Grief reflects the memories and roles the deceased had in our lives. We should display our sorrow. We shouldn’t approach grief by hiding love, concealing pain. As much as we try to present ourselves as strong, it is okay to be vulnerable in these moments. It is okay to showcase we have lost someone special, a bond has broken, and we are sad. We are human, and it is okay. It is beautiful. Displaying grief shows we hurt now, but in the embrace of a community, we can take steps forward day by day to heal.

Suks have reopened, people laugh again as we drink bunna, but we still hurt.

Can you live on $2.50 USD a month? HIV-positive people in rural Ethiopia do.

Some mornings, I wake up with an urge to run, and run for kilometers. If it squiggles under my skin on a Saturday or Sunday morning, when there’s no rush to a school or health center, I pop outside and go.

Earphones jammed inside my ears deep enough to make me wonder how I’ve retained any sort of hearing, these runs are a chance to air out thoughts racing through my head. (Though based on the last 20-kilometer stretch, I’m starting to think I could hit triple digits and feel like I haven’t gone long enough or far enough.)

One of those mornings, I was on my way home when Zariun, a guy from the health office who focuses on nutrition strategies, called me over to his parents’ place for coffee.

While we sipped, he told me a woman with HIV lives up the road. When we finished, he took me to her place (in this part of the woreda, every home’s a gojo bet) to “meet her and ask any questions you want to ask.”

I’ve wanted to start an income-generating activity (IGA) for people with HIV/AIDS (PLWHA) since moving to site in May 2014. If the timeline doesn’t make it obvious enough, this has been a process. The PLWHA association is all but defunct, a result of HAPCO, the funder for PLWHA associations, being phased out and leaving the associations strapped for cash.
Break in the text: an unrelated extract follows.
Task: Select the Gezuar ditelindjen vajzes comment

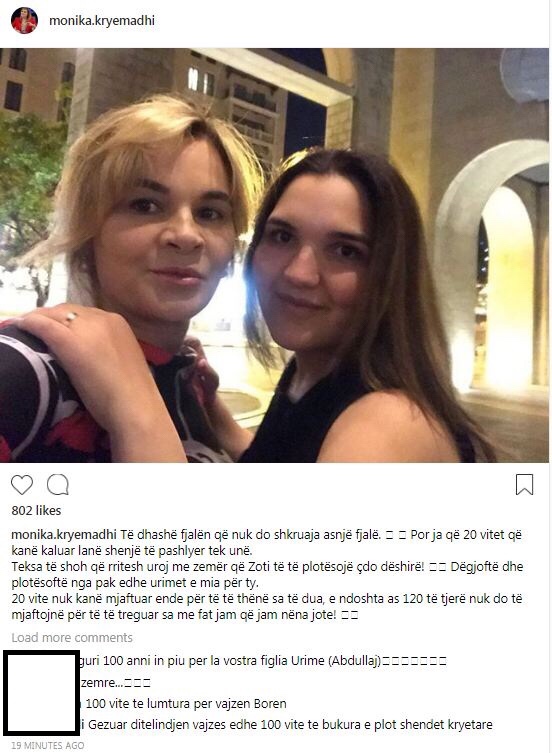Action: (287, 724)
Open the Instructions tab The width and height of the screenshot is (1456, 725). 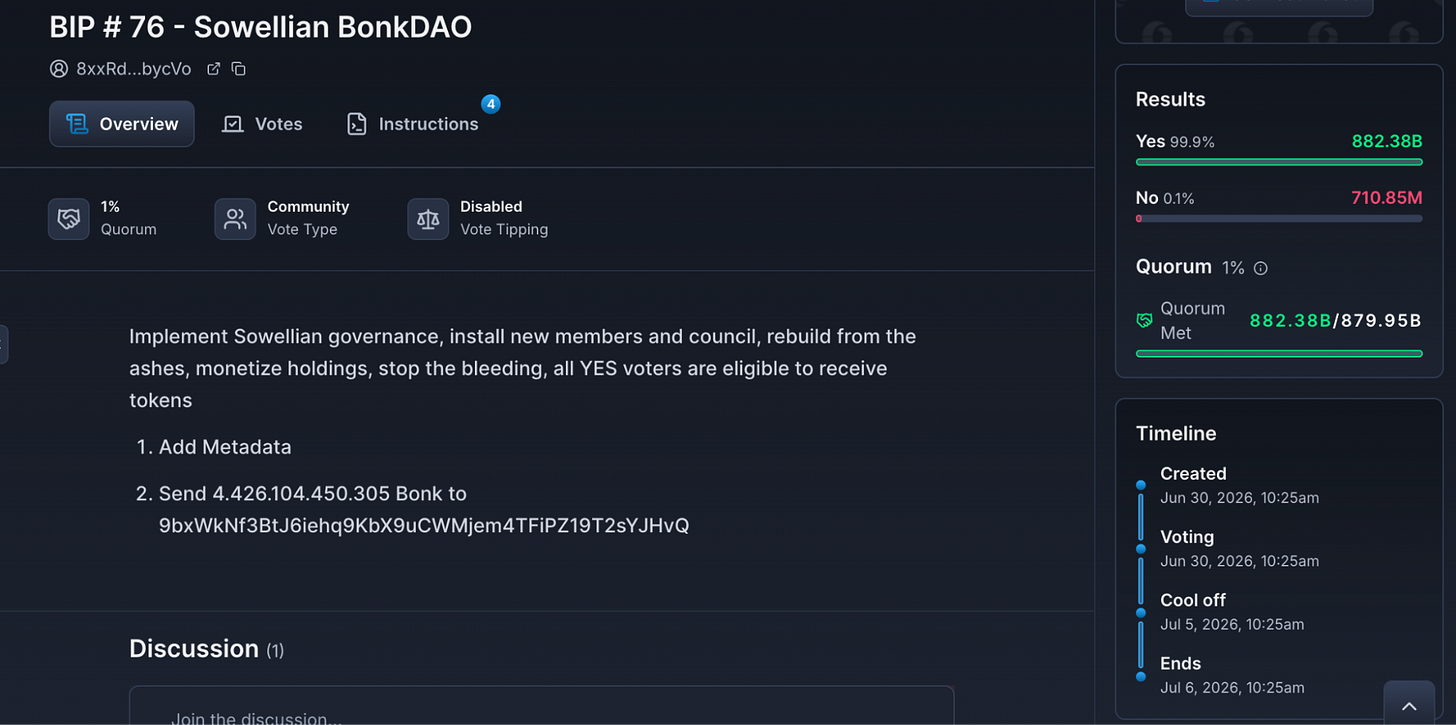tap(412, 124)
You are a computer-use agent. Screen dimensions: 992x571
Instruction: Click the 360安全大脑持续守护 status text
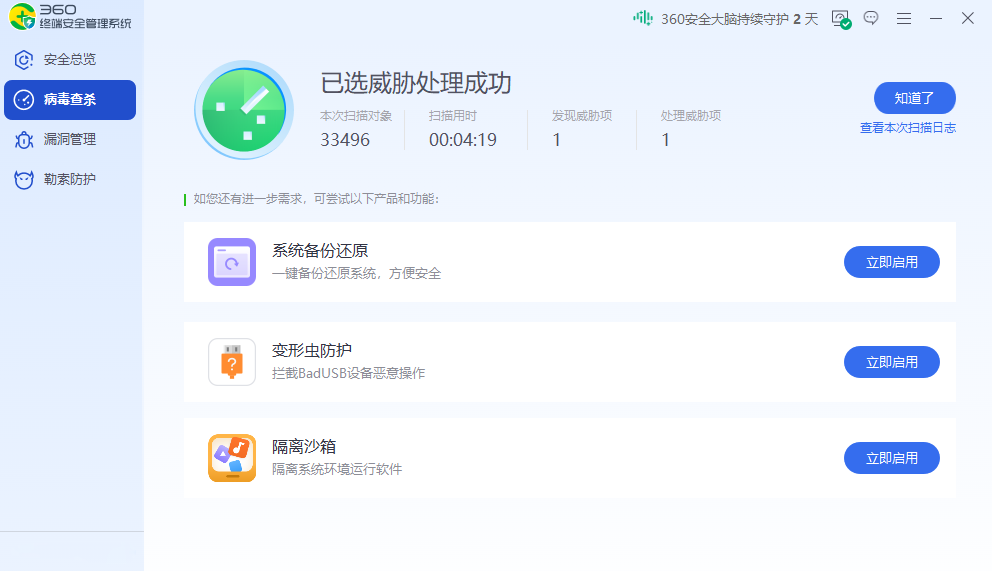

I don’t want to believe that people aren’t genuinely interested in jumpstarting an IGA – the PLWHA director’s eyes light up every time at the mention of it – but it’s difficult to think about getting people together to discuss an IGA when everyone’s scattered across the woreda and lacks funding to come into town for a planning meeting.

The health center has gotten better about synching appointments with the Monday and Thursday markets, when people from surrounding kebele towns will be here anyway to purchase enough food for a few days. Coming to the market? Come in for your monthly ART appointment, too! This link has made the audience easier to address.

With Zariun’s help, I learned the woman we visited makes kudans (the lids that cover kitfo) and sells them for 20 birr at the market. Each kudan costs 10 birr to make, and this woman sells 5 a month.

She lives on 50 birr ($2.50 USD). That’s how much I spend on mobile cards in a week. That’s enough to rattle you out of your element.

Knowing PLWHA now have dates they definitively attend the health center eliminates the need of needing to bring them into town twice – we can meet while they wait for their appointment.

Now we turn to establishing an IGA and getting the health office and health center on board.

The IGA idea: Stitching baby hats. After a Peace Corps mom sent a package of 21 baby hats, the idea clicked. Newborns need to maintain and regulate body temperature. Women here knit all day. People with HIV need additional income.

IT’S AN IDEA!

The health center jumped on the idea, with the lead doctor in the ART division saying, “The biggest concern with our patients is a lack of financial stability.”

The health office modified the idea, suggesting we sell the hats to the health centers. The health center in town sees 80 births in one month alone.

Idea, meet support, meet source.

Now where’s the structure?

This is the part where this awesome idea has gotten stuck. There needs to be a centralized place to collect, store and distribute funds. We need to discuss who gets funds – is it just those who help with the hats or all PLWHA? – when funds are distributed, and what funds should be used to assist. This requires a meeting with the health office director and PLWHA director. If that sounds easy, you don’t live here, where you have meetings to set up meetings, all while praying an unknown meeting doesn’t creep up and obliterate your plans.

There are five months to make this happen. Let’s see where it goes.